### What the task requires:
Render the rows below as a JSON list of strings, one string per line and no blank lines. Begin at the first row and stop after the line that contains "The width and height of the screenshot is (1024, 432).".
::::
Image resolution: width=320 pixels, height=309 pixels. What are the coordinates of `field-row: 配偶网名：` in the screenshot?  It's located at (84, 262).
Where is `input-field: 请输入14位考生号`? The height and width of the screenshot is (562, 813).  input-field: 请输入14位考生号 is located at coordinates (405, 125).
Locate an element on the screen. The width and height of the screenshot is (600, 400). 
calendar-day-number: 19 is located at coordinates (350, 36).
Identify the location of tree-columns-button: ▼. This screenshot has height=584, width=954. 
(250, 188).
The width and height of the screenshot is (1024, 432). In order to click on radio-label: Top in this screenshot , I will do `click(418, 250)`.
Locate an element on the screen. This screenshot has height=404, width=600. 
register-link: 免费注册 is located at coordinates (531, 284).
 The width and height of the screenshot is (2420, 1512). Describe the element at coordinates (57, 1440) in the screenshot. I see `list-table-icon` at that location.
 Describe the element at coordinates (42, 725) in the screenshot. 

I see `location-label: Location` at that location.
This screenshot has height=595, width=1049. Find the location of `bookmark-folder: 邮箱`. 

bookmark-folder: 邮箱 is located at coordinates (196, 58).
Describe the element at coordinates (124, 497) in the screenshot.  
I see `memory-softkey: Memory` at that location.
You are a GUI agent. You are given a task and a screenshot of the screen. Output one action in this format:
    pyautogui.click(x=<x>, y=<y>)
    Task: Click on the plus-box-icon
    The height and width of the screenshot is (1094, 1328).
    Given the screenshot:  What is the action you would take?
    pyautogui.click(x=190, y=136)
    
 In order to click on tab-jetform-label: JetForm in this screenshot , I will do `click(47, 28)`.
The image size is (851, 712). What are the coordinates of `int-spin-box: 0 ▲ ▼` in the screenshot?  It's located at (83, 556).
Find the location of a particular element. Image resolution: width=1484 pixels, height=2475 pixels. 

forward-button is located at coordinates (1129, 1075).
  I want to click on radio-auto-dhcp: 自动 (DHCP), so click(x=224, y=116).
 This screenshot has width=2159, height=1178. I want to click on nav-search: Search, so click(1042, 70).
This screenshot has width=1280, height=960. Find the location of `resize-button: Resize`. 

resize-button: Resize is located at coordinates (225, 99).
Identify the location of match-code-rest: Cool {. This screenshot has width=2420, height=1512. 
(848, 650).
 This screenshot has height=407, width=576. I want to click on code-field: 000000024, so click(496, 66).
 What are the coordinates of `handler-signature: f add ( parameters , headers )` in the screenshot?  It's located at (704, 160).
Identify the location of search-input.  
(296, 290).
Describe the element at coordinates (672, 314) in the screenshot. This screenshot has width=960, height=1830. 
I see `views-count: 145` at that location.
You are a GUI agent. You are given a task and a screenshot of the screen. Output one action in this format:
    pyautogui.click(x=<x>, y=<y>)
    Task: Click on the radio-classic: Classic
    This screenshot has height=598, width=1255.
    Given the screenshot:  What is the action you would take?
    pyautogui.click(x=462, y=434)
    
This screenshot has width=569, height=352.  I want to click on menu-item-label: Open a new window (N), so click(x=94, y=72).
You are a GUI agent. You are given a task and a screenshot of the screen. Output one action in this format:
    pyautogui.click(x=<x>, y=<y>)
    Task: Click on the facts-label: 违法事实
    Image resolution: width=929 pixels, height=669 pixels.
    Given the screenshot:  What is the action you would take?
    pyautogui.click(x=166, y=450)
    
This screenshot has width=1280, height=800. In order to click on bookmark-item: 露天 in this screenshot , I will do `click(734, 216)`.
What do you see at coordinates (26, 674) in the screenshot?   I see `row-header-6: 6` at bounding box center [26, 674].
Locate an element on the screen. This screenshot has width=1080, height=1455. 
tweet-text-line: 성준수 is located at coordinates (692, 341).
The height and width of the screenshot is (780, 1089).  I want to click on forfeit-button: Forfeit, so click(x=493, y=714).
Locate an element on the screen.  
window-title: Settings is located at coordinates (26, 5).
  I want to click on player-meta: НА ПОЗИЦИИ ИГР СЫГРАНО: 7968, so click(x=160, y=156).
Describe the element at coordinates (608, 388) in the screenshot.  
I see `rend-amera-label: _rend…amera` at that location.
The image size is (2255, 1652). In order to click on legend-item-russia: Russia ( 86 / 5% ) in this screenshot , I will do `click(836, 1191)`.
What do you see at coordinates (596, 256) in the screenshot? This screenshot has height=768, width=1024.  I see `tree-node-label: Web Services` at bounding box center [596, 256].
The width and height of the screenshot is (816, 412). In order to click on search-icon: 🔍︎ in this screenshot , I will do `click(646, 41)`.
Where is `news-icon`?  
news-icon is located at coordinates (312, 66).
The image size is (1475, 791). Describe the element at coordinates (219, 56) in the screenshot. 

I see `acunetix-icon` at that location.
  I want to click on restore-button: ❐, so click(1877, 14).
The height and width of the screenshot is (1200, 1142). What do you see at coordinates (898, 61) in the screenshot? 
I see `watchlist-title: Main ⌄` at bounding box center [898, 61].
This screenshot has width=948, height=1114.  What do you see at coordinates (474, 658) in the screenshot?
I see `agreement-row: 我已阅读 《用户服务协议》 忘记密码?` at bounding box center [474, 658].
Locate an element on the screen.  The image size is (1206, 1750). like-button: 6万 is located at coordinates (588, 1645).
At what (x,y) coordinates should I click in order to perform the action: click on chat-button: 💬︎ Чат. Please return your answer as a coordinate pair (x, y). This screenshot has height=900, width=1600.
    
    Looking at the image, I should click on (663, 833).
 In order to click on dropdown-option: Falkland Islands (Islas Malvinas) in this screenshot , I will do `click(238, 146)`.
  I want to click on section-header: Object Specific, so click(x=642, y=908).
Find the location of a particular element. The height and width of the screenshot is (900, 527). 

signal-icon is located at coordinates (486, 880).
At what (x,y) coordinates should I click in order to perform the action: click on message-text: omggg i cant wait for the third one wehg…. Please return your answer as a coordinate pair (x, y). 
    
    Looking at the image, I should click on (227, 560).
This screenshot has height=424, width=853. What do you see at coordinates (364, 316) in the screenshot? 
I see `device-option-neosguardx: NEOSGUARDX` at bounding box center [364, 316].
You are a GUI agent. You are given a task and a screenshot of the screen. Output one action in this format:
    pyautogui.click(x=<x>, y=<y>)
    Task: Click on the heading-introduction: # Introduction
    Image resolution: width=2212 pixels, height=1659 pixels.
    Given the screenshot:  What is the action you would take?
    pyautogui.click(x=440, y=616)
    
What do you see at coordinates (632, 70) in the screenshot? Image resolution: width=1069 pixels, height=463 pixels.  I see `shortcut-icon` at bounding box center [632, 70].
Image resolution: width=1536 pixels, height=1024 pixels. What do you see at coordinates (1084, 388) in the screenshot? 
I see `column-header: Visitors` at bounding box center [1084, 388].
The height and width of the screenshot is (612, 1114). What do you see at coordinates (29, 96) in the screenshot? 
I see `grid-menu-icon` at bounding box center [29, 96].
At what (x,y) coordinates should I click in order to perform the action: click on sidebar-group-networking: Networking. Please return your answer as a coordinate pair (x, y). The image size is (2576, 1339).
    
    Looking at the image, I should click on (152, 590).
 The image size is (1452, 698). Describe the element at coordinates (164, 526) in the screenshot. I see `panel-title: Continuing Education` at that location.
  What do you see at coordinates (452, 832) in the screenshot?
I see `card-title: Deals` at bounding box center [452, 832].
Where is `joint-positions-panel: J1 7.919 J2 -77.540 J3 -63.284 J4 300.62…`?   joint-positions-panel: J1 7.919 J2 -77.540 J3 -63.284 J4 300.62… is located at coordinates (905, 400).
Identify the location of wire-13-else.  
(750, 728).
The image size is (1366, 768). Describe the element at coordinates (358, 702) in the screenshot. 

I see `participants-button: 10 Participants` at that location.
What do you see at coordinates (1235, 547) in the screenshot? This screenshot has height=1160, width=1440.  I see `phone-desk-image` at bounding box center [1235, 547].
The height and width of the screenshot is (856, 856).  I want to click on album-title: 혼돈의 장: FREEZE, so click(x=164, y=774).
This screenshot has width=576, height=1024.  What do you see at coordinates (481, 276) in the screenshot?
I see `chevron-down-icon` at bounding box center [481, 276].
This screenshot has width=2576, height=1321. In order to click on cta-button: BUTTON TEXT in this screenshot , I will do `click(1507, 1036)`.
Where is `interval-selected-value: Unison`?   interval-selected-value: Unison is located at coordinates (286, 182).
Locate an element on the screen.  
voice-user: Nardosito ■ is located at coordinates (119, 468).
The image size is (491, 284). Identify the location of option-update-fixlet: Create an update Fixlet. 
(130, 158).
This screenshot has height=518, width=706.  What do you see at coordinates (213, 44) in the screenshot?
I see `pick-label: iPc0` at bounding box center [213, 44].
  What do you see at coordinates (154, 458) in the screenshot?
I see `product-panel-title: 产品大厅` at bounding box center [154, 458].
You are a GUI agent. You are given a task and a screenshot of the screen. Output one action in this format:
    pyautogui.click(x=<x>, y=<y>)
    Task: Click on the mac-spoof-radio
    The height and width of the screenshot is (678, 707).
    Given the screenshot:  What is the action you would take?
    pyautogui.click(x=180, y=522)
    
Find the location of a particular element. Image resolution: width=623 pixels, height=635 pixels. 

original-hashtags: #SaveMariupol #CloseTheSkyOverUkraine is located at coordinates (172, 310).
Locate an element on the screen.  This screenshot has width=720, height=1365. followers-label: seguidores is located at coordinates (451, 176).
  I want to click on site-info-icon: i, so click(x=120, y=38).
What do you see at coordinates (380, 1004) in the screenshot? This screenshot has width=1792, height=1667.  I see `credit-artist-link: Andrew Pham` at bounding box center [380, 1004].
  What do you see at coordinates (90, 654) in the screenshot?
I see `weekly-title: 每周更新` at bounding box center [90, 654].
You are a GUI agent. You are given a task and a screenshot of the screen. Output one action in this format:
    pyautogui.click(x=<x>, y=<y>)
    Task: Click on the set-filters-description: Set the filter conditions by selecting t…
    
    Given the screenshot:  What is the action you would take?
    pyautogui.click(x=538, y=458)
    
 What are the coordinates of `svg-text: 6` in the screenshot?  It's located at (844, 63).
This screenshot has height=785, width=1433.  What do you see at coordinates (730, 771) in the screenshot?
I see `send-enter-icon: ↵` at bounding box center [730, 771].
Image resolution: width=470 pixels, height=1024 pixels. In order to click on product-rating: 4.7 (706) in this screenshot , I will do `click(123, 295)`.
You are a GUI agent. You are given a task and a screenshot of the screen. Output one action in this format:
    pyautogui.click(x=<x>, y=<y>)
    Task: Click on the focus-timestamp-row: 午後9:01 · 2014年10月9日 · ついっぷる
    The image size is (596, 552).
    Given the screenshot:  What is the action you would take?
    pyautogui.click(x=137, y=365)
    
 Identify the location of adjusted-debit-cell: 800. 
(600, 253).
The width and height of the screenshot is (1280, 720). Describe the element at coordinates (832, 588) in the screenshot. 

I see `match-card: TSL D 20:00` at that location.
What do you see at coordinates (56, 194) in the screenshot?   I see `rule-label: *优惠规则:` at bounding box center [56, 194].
::::
### Solution to the problem:
[
  "Image resolution: width=320 pixels, height=309 pixels. What are the coordinates of `field-row: 配偶网名：` in the screenshot?  It's located at (84, 262).",
  "Where is `input-field: 请输入14位考生号`? The height and width of the screenshot is (562, 813).  input-field: 请输入14位考生号 is located at coordinates (405, 125).",
  "Locate an element on the screen. The width and height of the screenshot is (600, 400). ",
  "calendar-day-number: 19 is located at coordinates (350, 36).",
  "Identify the location of tree-columns-button: ▼. This screenshot has height=584, width=954. ",
  "(250, 188).",
  "The width and height of the screenshot is (1024, 432). In order to click on radio-label: Top in this screenshot , I will do `click(418, 250)`."
]